§ AUFGABE 1
Gib den Abschnitt des Artikels über den Israel-Besuch von Kurz wortgetreu aus, beginnend bei „Kurz spricht in“ und endend bei „Uhr MEZ) stattfinden.“.
§ AUFGABE 2
Nenne anhand des Artikels über den Israel-Besuch von Kurz, um wie viel Uhr Ortszeit die Pressekonferenz der drei stattfinden soll.
§ AUFGABE 3
Schreibe den Artikel über den Israel-Besuch von Kurz im Anschluss an seinen letzten Satz weiter.

Kurz spricht in Israel über Corona-Impfstoffproduktion
Bundeskanzler Sebastian Kurz (ÖVP) reist am heutigen Donnerstag nach Israel. Die eintägige Visite bei Premier Benjamin Netanyahu gemeinsam mit seiner dänischen Amtskollegin Mette Frederiksen steht im Zeichen der Corona-Impfstoffe. Es soll vor allem um eine Kooperation bei der Erforschung und Herstellung von Vakzinen gehen.
Im Rahmen des Besuchs wird Kurz zunächst der „Grüne Pass“ vorgeführt, ein elektronischer Impfpass in Form einer Handy-App, der die Immunisierung gegen Covid-19 erfasst. Im Anschluss ist ein Sechs-Augen-Gespräch mit Netanyahu und Frederiksen geplant. Die Pressekonferenz der drei soll um 17.00 Uhr Ortszeit (16.00 Uhr MEZ) stattfinden.
Kurz begründet das Streben nach einer Impfstoffkooperation damit, dass die von der Europäischen Union getätigten Bestellungen nicht so schnell wie erwartet liefen. Ziel müsse es sein, sich auf die Phase nach dem Sommer vorzubereiten und angesichts von Coronavirus-Mutationen „bestehende Impfstoffe und Therapien möglichst schnell anzupassen oder neue schnell zu produzieren und dies möglichst eigenständig“, sagte er im Vorfeld.

§ BEREITGESTELLTE DATEN
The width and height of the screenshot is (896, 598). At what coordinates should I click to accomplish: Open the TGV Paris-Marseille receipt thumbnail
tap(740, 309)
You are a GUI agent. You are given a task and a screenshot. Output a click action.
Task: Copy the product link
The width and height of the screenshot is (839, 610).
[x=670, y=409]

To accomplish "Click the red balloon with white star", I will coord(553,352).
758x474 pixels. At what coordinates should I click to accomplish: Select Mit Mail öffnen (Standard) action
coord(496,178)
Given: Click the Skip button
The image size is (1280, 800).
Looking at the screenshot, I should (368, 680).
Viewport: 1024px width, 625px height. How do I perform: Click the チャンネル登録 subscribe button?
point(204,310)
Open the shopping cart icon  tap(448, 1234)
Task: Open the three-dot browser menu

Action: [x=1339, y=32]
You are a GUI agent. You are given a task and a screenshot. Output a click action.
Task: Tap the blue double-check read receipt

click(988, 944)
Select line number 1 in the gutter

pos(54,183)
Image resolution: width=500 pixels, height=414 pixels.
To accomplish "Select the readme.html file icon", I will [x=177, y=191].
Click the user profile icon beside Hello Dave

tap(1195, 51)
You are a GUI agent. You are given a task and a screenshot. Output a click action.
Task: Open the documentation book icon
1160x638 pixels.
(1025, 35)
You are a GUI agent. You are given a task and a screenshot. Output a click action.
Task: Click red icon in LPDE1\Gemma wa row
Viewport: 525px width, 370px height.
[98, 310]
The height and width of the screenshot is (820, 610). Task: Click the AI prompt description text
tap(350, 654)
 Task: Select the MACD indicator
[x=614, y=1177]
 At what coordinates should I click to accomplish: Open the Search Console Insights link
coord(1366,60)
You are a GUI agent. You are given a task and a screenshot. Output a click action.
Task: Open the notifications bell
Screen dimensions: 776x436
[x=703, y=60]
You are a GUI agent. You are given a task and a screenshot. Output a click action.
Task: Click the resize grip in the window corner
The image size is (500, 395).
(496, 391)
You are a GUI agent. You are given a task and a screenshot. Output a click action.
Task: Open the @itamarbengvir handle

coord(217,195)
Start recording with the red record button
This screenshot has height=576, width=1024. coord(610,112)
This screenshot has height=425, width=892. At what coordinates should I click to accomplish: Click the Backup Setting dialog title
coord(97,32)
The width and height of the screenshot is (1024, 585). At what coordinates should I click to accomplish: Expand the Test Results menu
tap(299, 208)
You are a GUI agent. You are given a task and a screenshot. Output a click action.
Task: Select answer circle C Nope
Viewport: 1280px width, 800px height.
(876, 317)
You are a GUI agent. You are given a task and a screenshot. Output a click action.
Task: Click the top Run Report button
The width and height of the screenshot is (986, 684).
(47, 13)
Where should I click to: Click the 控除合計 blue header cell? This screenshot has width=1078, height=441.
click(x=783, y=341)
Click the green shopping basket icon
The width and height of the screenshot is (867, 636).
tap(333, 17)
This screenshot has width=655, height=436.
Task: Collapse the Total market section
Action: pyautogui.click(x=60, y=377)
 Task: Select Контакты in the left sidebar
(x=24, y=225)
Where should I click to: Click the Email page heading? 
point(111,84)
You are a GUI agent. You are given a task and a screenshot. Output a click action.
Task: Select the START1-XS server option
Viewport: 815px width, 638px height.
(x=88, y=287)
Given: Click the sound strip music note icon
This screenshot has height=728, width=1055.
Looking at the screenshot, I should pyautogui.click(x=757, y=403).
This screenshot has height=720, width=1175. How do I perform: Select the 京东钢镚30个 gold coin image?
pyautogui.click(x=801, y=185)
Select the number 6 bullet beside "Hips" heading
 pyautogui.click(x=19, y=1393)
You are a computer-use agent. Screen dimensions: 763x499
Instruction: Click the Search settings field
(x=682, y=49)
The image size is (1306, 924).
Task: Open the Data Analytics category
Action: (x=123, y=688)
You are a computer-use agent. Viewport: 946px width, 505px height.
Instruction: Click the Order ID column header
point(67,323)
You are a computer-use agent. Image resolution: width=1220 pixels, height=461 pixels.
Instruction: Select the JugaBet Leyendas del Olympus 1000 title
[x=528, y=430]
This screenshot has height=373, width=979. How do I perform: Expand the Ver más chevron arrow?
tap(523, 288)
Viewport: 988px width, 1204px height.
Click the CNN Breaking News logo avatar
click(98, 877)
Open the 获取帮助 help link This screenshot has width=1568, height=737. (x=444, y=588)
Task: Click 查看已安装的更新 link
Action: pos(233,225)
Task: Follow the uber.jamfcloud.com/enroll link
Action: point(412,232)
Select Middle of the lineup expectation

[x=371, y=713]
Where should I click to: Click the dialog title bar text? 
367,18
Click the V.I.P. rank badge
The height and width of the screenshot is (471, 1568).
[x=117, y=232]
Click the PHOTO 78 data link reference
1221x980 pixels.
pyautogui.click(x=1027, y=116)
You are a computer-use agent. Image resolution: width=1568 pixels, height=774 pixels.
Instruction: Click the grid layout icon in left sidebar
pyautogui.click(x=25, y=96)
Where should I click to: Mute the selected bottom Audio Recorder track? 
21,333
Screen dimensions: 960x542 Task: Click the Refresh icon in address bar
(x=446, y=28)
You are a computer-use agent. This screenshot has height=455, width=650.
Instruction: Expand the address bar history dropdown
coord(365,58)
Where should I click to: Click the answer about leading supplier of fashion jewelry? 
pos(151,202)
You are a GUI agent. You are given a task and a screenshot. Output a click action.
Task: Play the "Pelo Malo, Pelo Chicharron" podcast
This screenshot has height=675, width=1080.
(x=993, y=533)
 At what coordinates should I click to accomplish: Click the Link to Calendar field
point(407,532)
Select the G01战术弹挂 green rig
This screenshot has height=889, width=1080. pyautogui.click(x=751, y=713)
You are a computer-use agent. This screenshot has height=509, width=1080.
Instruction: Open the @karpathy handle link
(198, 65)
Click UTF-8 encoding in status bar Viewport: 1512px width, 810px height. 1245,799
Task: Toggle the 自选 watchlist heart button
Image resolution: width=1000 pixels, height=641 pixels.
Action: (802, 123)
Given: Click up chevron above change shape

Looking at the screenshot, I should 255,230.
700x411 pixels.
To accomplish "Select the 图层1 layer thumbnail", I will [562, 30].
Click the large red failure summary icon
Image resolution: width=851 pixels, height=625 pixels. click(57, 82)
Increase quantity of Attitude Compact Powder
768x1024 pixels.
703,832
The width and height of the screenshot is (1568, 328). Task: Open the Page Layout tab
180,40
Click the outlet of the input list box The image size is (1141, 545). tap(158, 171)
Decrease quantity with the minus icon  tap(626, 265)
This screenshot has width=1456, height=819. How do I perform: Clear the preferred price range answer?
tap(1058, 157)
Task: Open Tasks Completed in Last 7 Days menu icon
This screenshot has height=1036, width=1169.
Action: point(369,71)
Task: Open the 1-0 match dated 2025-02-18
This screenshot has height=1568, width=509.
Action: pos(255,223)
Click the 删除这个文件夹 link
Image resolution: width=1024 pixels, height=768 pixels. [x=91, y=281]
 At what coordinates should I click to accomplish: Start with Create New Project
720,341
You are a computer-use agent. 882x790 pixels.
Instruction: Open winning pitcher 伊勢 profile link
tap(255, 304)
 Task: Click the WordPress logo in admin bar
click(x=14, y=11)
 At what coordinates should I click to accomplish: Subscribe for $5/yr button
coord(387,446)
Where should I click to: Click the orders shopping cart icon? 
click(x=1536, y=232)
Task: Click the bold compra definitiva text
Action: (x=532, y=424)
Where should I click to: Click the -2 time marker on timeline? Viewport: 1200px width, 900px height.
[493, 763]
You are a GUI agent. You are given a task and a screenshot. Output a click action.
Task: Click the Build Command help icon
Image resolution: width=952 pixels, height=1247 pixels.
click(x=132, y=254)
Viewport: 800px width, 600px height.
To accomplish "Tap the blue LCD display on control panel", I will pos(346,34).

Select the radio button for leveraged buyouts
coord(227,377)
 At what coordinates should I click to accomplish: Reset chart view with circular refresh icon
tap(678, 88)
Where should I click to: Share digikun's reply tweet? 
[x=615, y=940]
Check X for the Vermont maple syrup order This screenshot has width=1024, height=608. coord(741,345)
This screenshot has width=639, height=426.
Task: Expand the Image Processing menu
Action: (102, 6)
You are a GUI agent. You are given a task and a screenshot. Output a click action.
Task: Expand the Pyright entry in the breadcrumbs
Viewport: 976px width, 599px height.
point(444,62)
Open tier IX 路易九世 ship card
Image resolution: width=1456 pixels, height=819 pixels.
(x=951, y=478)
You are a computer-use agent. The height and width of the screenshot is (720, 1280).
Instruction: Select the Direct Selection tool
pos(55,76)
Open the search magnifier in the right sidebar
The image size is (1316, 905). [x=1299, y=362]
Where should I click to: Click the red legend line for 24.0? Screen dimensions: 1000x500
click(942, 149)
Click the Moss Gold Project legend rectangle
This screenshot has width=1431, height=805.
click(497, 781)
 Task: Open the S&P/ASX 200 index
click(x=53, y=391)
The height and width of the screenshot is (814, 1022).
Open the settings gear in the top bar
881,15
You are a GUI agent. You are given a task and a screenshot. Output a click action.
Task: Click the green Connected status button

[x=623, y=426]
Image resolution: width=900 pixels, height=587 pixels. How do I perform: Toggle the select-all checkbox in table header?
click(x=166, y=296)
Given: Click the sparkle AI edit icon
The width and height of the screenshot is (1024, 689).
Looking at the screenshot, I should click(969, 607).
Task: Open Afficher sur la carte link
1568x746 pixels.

§ ERGEBNIS 1
Kurz spricht in Israel über Corona-Impfstoffproduktion
Bundeskanzler Sebastian Kurz (ÖVP) reist am heutigen Donnerstag nach Israel. Die eintägige Visite bei Premier Benjamin Netanyahu gemeinsam mit seiner dänischen Amtskollegin Mette Frederiksen steht im Zeichen der Corona-Impfstoffe. Es soll vor allem um eine Kooperation bei der Erforschung und Herstellung von Vakzinen gehen.
Im Rahmen des Besuchs wird Kurz zunächst der „Grüne Pass“ vorgeführt, ein elektronischer Impfpass in Form einer Handy-App, der die Immunisierung gegen Covid-19 erfasst. Im Anschluss ist ein Sechs-Augen-Gespräch mit Netanyahu und Frederiksen geplant. Die Pressekonferenz der drei soll um 17.00 Uhr Ortszeit (16.00 Uhr MEZ) stattfinden.

§ ERGEBNIS 2
Um 17.00 Uhr Ortszeit (16.00 Uhr MEZ).

§ ERGEBNIS 3
Die Initiative wurde weithin als Kritik an der EU verstanden. Kurz stellte am Mittwoch klar, dass die Allianz mit Israel und Dänemark nicht als Abkehr von der EU zu verstehen sei. „Es ist definitiv kein Verlassen des europäischen Weges“, betonte er in einer Pressekonferenz in Wien.
Einem Bericht der „Financial Times“ (FT) vom Montag zufolge sind Österreich, Dänemark und Israel bereits im Dialog mit den Vakzin-Herstellern Pfizer und Moderna im Bezug auf den Aufbau einer eigenen Produktion. Die FT berichtete unter Berufung auf einen anonymen Mitarbeiter des Kanzleramts außerdem, Österreich habe einen potenziellen Standort für eine derartige Impfstofffabrik bereits ausfindig gemacht.
Am Dienstag traf der Kanzler im Vorfeld seiner Israel-Reise gemeinsam mit Wirtschaftsministerin Margarete Schramböck und Bildungsminister Heinz Faßmann (alle ÖVP) mit Vertretern von rund zwanzig Pharmaunternehmen mit Standorten in Österreich (darunter Pfizer, Novartis, Polymun oder Boehringer Ingelheim) sowie führenden Wissenschaftern und Medizinern zusammen.
Kurz fliege Monate zu spät nach Israel, kritisierte unterdessen FPÖ-Chef Norbert Hofer am Donnerstag bei einer Pressekonferenz in Wien. Die Reise sei ein „Eingestehen des Fehlers“, dass man sich bei der Impfstoffbeschaffung auf die EU und das Personal von Gesundheitsminister Rudolf Anschober (Grüne) verlassen habe, meinte Hofer. „Am Abend wird der Faule fleißig.“ Wenn man etwa selbst einen Impfstoff herstellen wolle, sei das ein erster Schritt, der aber „viel zu spät“ komme.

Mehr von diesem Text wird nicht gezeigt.